So you travel to stoke your longing for the past? Do you search out places that match your remembrance of the “good old days”?

I’ll admit it: I do sometimes. Yes, I am nostalgic over real food. I’ve sawed open too many impenetrable bags of industrial chicken only to have a rotting stench billow from the industrial plastic. I’m tired of the endless battle of trying to get enormous, dictatorial entities like Monsanto to label the Frankenfood they produce so I can avoid it. My government is complicit; they reimburse the big companies for the cost of fighting logic. It is not a fair fight; I, a people, am not offered the same generosity from “my” government.

So I go to places like the Alentejo, where a slab of meat from a black-footed pig thrown on a grill over a hardwood fire and seared into a wonderfully flavorful hunk of heaven reminds me of the distance US pork has gone to become “the other (tasteless) white meat”. If I wanted tofu, I’d order it.

In any case, the Alentejo region has looked into nostalgia and has decided to embrace the concept of “genuineness”. Aren’t you surprised that “genuine” would be something you’d lust after? I mean, usually, when we lust, it isn’t genuineness we’re after. We fantasize, don’t we? We don’t want “genuine” breasts, we want them large enough to have to look like they’d have to be carried in a big cart drawn by huge draft animals except they don’t need all that because gravity ceases to be genuine around them and holds them up like they were helium filled balloons, perfect in our mind’s eye.

But the world has turned.
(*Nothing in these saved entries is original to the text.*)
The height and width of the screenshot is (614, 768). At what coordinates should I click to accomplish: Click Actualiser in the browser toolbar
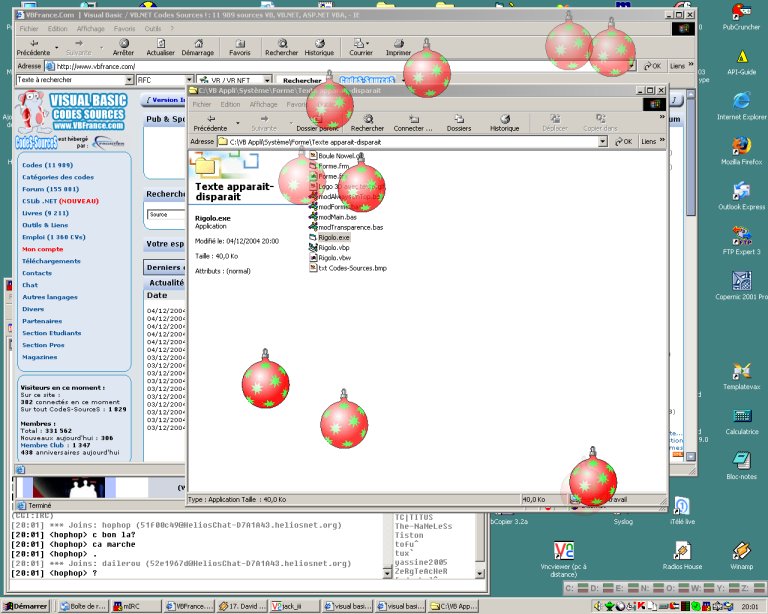point(160,47)
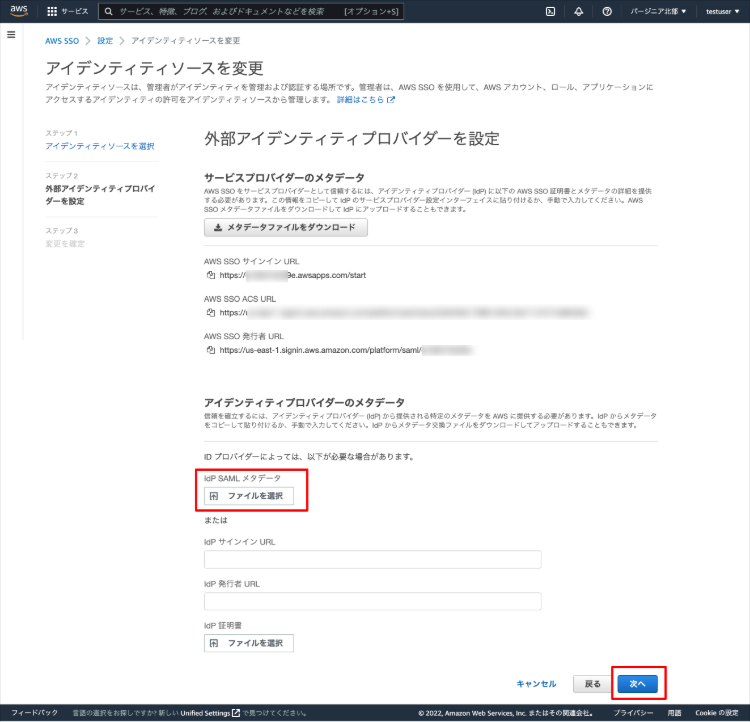Open the testuser account dropdown
The height and width of the screenshot is (722, 750).
[723, 11]
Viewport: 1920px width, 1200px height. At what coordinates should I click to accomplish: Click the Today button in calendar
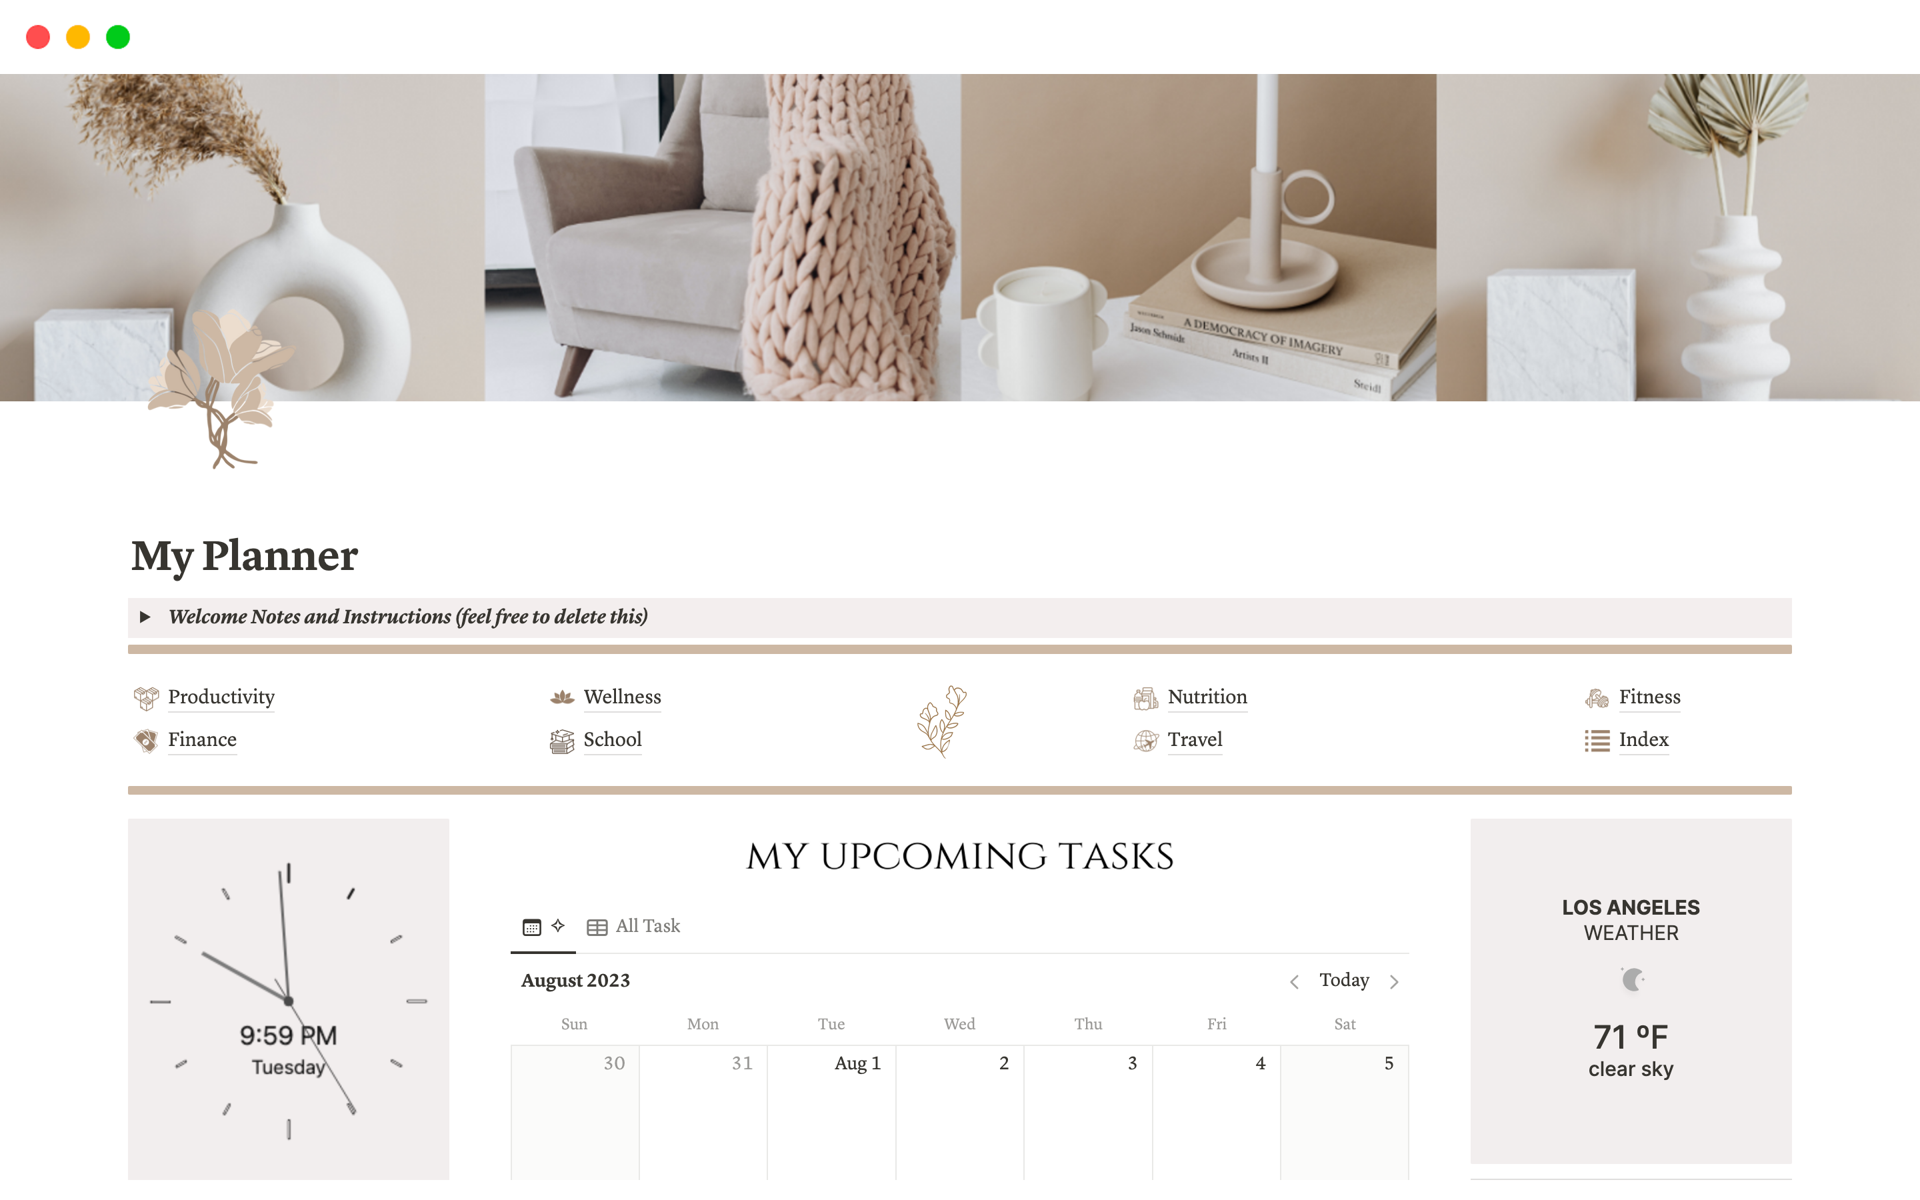[x=1342, y=980]
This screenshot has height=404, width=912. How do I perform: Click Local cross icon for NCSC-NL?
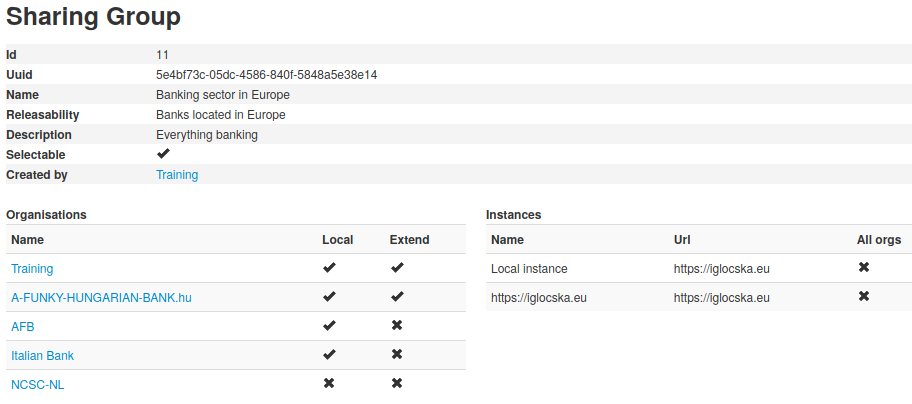[x=329, y=383]
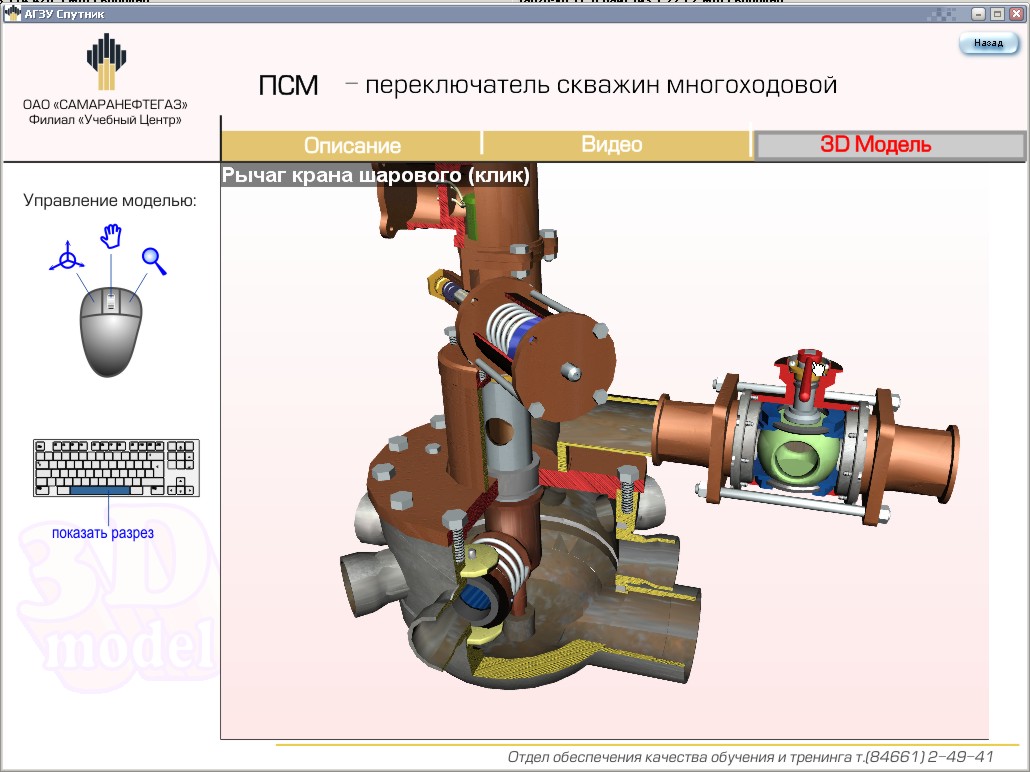Maximize the АГЗУ Спутник window
The width and height of the screenshot is (1030, 772).
coord(996,14)
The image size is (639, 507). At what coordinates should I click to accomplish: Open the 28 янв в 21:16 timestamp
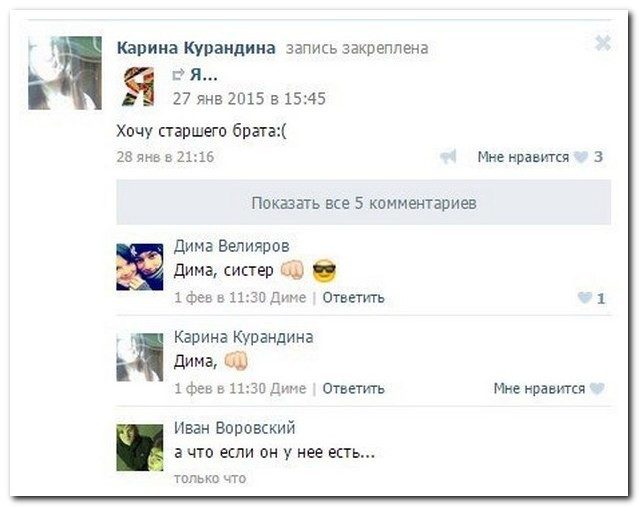tap(165, 157)
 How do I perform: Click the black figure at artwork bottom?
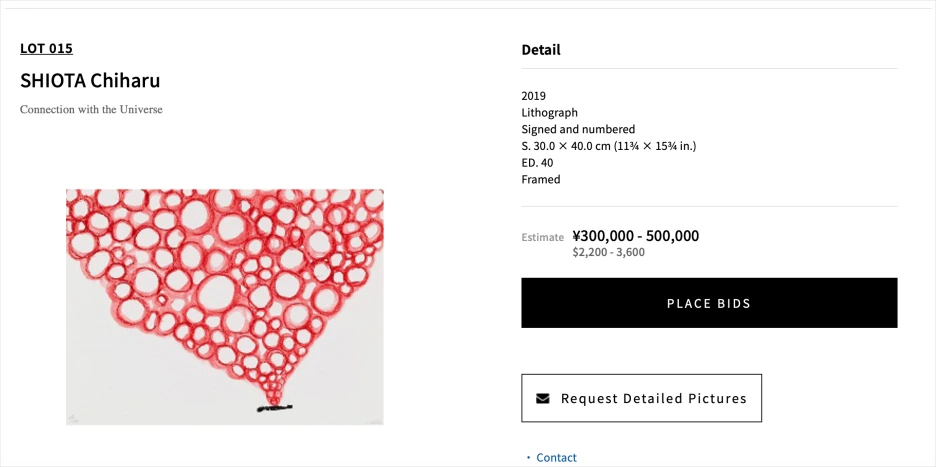click(x=273, y=407)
We—or some of us anyway—lust after real food, rough and flavorful—or fantasize about a real bar you can get a cheap and good coffee and yack with the locals and even sit down at a table without having to wait for it to be vacated by one of those all-too-common antisocial idiots wearing earbuds and pounding away on a laptop.

In any case, perhaps this nostalgia, this lust for the genuine, is catching on. There’s a site for it. It’s called Genuineland and it’s about more than the Alentejo. Take a look, it won’t kill you. Not like those industrial crap chickens I mentioned.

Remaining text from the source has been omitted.